To do
1 - Name every person identified in the article about the Willacy County prison below, along with the title the article gives each.
2 - Answer these from the article about the Willacy County prison:
(a) How many beds does the prison have?
(b) How much money a year was the detention center bringing into county coffers?
(c) What is the prison's appraised value?

Document text
******************************
RAYMONDVILLE — Four months after shutting it down, Willacy County commissioners might be getting closer to reopening a 582-bed prison that helped drive the local economy for 20 years.

Earlier this week, commissioners held off on taking action on a proposal to enter into an agreement with Hidalgo County for the lease of the Willacy County Regional Detention Center, which was pumping $400,000 a year into county coffers.

On Friday, County Judge Aurelio Guerra said commissioners are waiting to determine whether Hidalgo County proposes leasing the prison.

On Tuesday, Hidalgo County commissioners agreed to secure documents such as appraisals, inspections and surveys as they consider leasing the prison.

The prison’s appraised value stands at about $38 million, Agustin Lopez, the Willacy County Appraisal District’s chief appraiser, said.

“We are investigating whether we can use the facility for our intended purpose and hopefully we can reach an agreement with them,” Hidalgo County Judge Richard Cortez stated.

For at least 20 years, Hidalgo County officials have struggled with their county jail’s overcrowding.
******************************
Provided material

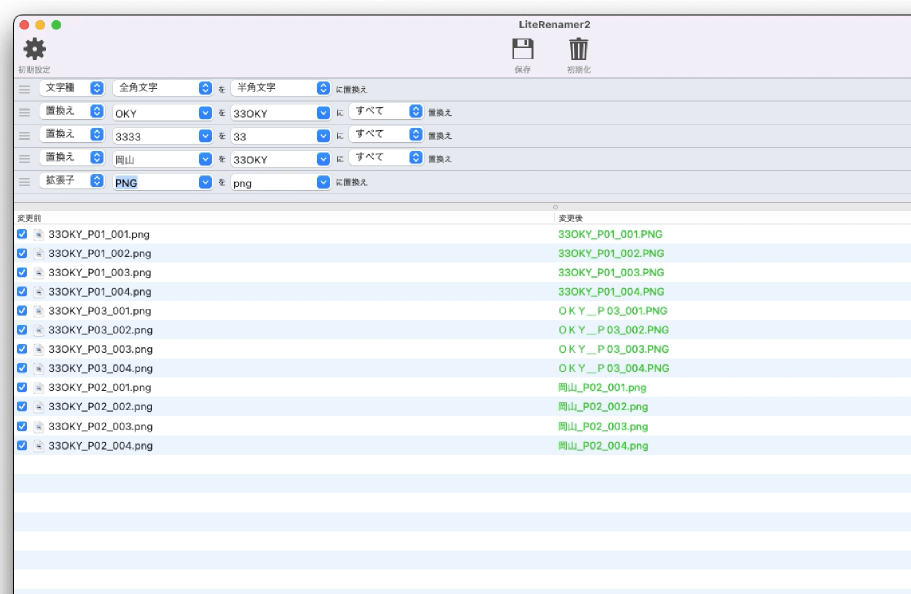Image resolution: width=911 pixels, height=594 pixels.
Task: Toggle checkbox for 33OKY_P03_003.png
Action: (22, 349)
******************************
Solutions by task
1 -
- Aurelio Guerra, County Judge (Willacy County)
- Agustin Lopez, chief appraiser of the Willacy County Appraisal District
- Richard Cortez, Hidalgo County Judge

2 -
(a) 582
(b) $400,000
(c) About $38 million